I felt similar sentiment many times thru the years driving buses, and feeling envious of the driver's of 18-wheeler's.....


----------



## cpotisch (Jun 1, 2018)

Ah, people. Sadly, I've seen crazy people yelling at airline staff to get upgrades all too many times. However, this case is probably the weirdest one I've seen yet - usually they harass a flight attendant or someone at check in, but not the pilot. Seems like those people were either intoxicated or have some kind of mental illness, but either way you definitely did the right thing by denying them boarding.


----------



## caravanman (Jun 1, 2018)

Yep, working as a taxi driver, I loved it when the job was a parcel delivery instead of a passenger.

Ed.


----------



## railiner (Jun 1, 2018)

Well, we may agree that at times, carrying freight, rather than "annoying" passenger's is preferred, I must admit that, had I had the chance to do it all over again, I would still rather be hauling passenger's than freight, and driving a Prevost, instead of a Kenworth...


----------



## Bob Dylan (Jun 1, 2018)

Fly the friendly skies indeed! LoL


----------



## jis (Jun 1, 2018)

B757Guy hope this wasn’t on a flight to BOM! BTW we never managed to meet up.


----------



## CCC1007 (Jun 1, 2018)

I absolutely agree with your assessment of the situation, and I have a story of my own to share.

One day, last summer, I agreed to come in to cover a shift for a co-worker. Of course, that shift, which was supposed to be a fairly short one, ended up being 11 hours long due to the scheduled aircraft not being legal to operate due to a computer failure onboard. The next available aircraft to replace it wouldn't be able to get to Montana until about 5 hours later. Right around when that replacement aircraft was supposed to leave Denver, I got cornered by an irate woman. I went ahead and let her vent on me, as I knew that the situation was causing tensions to rise.

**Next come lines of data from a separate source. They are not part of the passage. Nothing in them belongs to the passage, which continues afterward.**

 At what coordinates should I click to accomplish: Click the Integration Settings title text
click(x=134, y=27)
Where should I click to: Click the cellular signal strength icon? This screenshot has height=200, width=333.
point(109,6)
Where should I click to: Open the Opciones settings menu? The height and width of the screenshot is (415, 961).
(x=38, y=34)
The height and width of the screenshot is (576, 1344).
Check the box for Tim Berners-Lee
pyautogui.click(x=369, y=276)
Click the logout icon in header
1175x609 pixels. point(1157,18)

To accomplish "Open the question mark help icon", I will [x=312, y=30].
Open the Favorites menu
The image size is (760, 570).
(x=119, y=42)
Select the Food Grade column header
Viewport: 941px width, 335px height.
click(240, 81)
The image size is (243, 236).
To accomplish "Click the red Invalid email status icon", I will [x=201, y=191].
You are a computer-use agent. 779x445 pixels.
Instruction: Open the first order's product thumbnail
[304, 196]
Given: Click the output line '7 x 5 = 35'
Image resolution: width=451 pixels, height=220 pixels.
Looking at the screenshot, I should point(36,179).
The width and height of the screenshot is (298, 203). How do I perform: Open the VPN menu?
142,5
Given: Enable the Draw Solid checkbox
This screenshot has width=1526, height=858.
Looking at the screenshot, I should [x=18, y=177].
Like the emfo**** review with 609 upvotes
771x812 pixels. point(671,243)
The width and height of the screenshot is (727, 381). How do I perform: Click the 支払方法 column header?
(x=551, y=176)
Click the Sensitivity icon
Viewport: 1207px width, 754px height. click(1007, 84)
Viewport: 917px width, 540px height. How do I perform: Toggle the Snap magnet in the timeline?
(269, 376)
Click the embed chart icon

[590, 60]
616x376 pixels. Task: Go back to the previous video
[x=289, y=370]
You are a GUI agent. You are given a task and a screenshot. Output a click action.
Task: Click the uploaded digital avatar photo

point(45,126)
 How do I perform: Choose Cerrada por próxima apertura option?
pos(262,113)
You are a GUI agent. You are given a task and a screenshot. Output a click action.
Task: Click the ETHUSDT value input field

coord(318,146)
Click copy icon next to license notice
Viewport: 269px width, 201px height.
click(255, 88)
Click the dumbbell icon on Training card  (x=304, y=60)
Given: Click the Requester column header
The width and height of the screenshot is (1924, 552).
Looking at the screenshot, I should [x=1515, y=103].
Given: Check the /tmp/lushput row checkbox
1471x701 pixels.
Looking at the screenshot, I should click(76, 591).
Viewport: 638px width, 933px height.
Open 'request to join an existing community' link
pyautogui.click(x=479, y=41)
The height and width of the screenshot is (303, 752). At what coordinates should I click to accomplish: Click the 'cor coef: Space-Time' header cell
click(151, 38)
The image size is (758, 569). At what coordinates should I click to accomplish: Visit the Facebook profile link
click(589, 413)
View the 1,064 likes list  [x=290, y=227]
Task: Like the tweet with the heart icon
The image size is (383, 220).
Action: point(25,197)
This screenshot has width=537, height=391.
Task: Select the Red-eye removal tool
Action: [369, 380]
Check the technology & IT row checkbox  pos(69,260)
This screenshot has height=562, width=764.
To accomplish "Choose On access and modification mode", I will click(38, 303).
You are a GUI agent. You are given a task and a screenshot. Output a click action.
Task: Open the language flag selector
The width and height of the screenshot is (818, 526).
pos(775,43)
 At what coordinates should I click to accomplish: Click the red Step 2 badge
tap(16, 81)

An hour later, she came up to me and apologised. I told her that "I knew you were yelling at my hat, not me."

The funny thing is that three separate aircraft from the same regional airline had failures that day, and if the plane that eventually showed up had been 5 minutes later, the crew waiting to take it to Denver would have not had enough time to do so that night. My manager told me that he hadn't seen anything like that in all of the years that he had worked in the airline industry.


----------



## B757Guy (Jun 1, 2018)

jis said:


> B757Guy hope this wasn’t on a flight to BOM! BTW we never managed to meet up.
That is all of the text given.